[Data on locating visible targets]
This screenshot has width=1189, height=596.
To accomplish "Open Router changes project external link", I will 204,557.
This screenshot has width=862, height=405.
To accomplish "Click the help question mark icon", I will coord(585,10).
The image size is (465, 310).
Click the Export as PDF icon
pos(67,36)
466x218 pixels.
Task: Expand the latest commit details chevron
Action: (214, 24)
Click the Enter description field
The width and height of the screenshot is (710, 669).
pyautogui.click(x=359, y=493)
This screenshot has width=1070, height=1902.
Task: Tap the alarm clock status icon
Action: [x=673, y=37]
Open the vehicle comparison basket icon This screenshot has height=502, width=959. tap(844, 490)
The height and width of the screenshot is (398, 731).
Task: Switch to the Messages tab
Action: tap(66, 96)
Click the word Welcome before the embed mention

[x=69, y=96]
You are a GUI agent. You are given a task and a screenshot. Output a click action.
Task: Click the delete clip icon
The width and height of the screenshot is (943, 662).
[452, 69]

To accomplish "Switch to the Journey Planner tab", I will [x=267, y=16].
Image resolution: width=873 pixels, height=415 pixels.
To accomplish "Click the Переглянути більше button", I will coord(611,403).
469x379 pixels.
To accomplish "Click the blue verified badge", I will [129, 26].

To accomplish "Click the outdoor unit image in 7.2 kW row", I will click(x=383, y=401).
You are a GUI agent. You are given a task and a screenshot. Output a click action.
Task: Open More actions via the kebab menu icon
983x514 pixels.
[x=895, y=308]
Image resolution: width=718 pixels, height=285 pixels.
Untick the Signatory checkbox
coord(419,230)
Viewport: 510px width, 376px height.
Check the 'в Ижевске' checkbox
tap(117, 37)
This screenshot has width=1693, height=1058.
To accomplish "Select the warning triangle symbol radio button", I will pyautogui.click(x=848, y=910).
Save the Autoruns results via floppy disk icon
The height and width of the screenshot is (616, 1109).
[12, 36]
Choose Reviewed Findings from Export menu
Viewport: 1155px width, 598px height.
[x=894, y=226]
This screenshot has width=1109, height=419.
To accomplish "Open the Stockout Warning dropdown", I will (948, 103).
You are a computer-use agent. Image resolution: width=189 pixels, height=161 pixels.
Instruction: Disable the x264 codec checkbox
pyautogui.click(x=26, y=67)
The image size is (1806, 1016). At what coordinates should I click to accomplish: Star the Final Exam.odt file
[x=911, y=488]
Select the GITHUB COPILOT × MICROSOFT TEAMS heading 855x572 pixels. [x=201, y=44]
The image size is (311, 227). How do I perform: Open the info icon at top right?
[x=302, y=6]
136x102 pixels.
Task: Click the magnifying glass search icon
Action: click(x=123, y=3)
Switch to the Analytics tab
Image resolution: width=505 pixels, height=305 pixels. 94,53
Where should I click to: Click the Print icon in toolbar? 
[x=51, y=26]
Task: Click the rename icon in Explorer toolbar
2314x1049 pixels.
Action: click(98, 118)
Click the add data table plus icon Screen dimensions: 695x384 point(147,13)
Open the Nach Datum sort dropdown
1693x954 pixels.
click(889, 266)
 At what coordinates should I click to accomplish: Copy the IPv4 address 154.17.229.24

Exercise directions:
Format every line of the material above as a JSON list of strings, one string per line, with blank lines omitted.

The output:
[
  "This screenshot has width=1189, height=596.",
  "To accomplish \"Open Router changes project external link\", I will 204,557.",
  "This screenshot has width=862, height=405.",
  "To accomplish \"Click the help question mark icon\", I will coord(585,10).",
  "The image size is (465, 310).",
  "Click the Export as PDF icon",
  "pos(67,36)",
  "466x218 pixels.",
  "Task: Expand the latest commit details chevron",
  "Action: (214, 24)",
  "Click the Enter description field",
  "The width and height of the screenshot is (710, 669).",
  "pyautogui.click(x=359, y=493)",
  "This screenshot has width=1070, height=1902.",
  "Task: Tap the alarm clock status icon",
  "Action: [x=673, y=37]",
  "Open the vehicle comparison basket icon This screenshot has height=502, width=959. tap(844, 490)",
  "The height and width of the screenshot is (398, 731).",
  "Task: Switch to the Messages tab",
  "Action: tap(66, 96)",
  "Click the word Welcome before the embed mention",
  "[x=69, y=96]",
  "You are a GUI agent. You are given a task and a screenshot. Output a click action.",
  "Task: Click the delete clip icon",
  "The width and height of the screenshot is (943, 662).",
  "[452, 69]",
  "To accomplish \"Switch to the Journey Planner tab\", I will [x=267, y=16].",
  "Image resolution: width=873 pixels, height=415 pixels.",
  "To accomplish \"Click the Переглянути більше button\", I will coord(611,403).",
  "469x379 pixels.",
  "To accomplish \"Click the blue verified badge\", I will [129, 26].",
  "To accomplish \"Click the outdoor unit image in 7.2 kW row\", I will click(x=383, y=401).",
  "You are a GUI agent. You are given a task and a screenshot. Output a click action.",
  "Task: Open More actions via the kebab menu icon",
  "983x514 pixels.",
  "[x=895, y=308]",
  "Image resolution: width=718 pixels, height=285 pixels.",
  "Untick the Signatory checkbox",
  "coord(419,230)",
  "Viewport: 510px width, 376px height.",
  "Check the 'в Ижевске' checkbox",
  "tap(117, 37)",
  "This screenshot has width=1693, height=1058.",
  "To accomplish \"Select the warning triangle symbol radio button\", I will pyautogui.click(x=848, y=910).",
  "Save the Autoruns results via floppy disk icon",
  "The height and width of the screenshot is (616, 1109).",
  "[12, 36]",
  "Choose Reviewed Findings from Export menu",
  "Viewport: 1155px width, 598px height.",
  "[x=894, y=226]",
  "This screenshot has width=1109, height=419.",
  "To accomplish \"Open the Stockout Warning dropdown\", I will (948, 103).",
  "You are a computer-use agent. Image resolution: width=189 pixels, height=161 pixels.",
  "Instruction: Disable the x264 codec checkbox",
  "pyautogui.click(x=26, y=67)",
  "The image size is (1806, 1016). At what coordinates should I click to accomplish: Star the Final Exam.odt file",
  "[x=911, y=488]",
  "Select the GITHUB COPILOT × MICROSOFT TEAMS heading 855x572 pixels. [x=201, y=44]",
  "The image size is (311, 227). How do I perform: Open the info icon at top right?",
  "[x=302, y=6]",
  "136x102 pixels.",
  "Task: Click the magnifying glass search icon",
  "Action: click(x=123, y=3)",
  "Switch to the Analytics tab",
  "Image resolution: width=505 pixels, height=305 pixels. 94,53",
  "Where should I click to: Click the Print icon in toolbar? ",
  "[x=51, y=26]",
  "Task: Click the rename icon in Explorer toolbar",
  "2314x1049 pixels.",
  "Action: click(98, 118)",
  "Click the add data table plus icon Screen dimensions: 695x384 point(147,13)",
  "Open the Nach Datum sort dropdown",
  "1693x954 pixels.",
  "click(889, 266)",
  " At what coordinates should I click to accomplish: Copy the IPv4 address 154.17.229.24"
]